*** Block opens ***
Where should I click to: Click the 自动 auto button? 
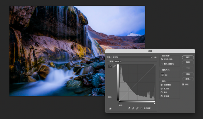click(x=188, y=74)
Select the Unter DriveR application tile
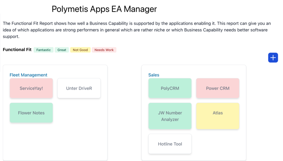Image resolution: width=283 pixels, height=161 pixels. coord(79,88)
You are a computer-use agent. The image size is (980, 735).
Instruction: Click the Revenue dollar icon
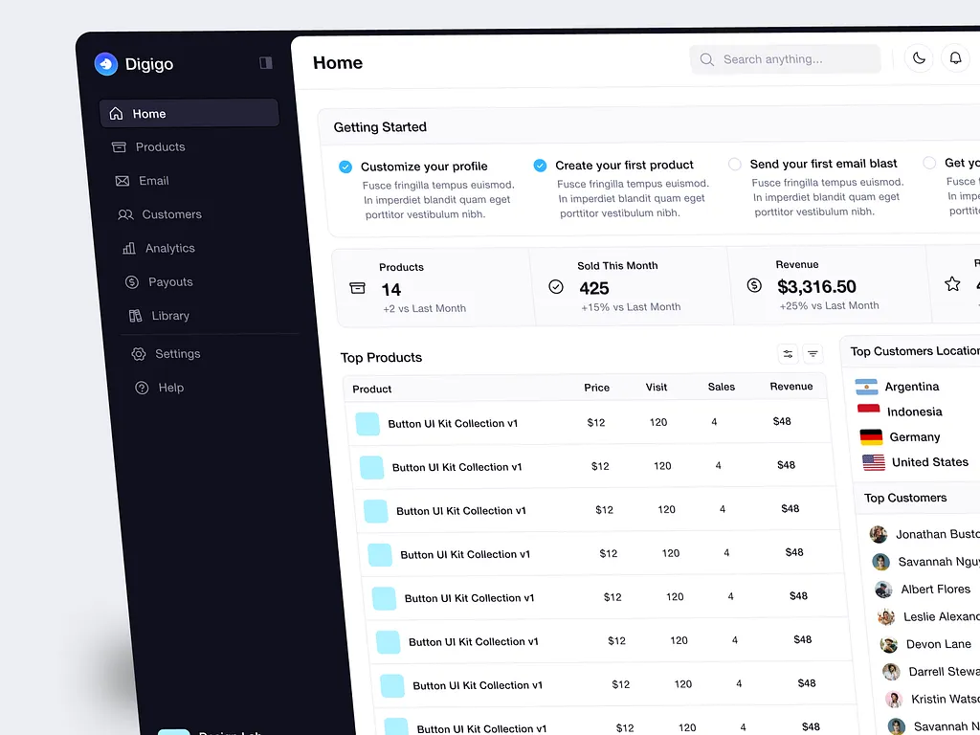754,285
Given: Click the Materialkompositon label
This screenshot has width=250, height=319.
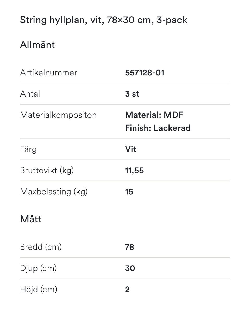Looking at the screenshot, I should (x=58, y=115).
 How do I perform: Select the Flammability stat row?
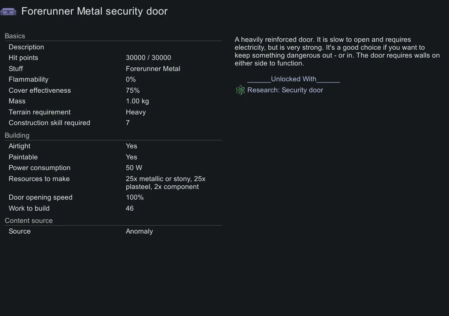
*** Block closes ***
Everything in the material above must be repeated exactly, apart from its pictures.

Where should I click to: Click the 自动 auto button? 
click(x=188, y=74)
Select the Unter DriveR application tile
Image resolution: width=283 pixels, height=161 pixels. coord(79,88)
You are a computer-use agent. The image size is (980, 735).
Instruction: Click the Revenue dollar icon
754,285
Given: Click the Materialkompositon label
This screenshot has width=250, height=319.
Looking at the screenshot, I should (x=58, y=115).
 How do I perform: Select the Flammability stat row?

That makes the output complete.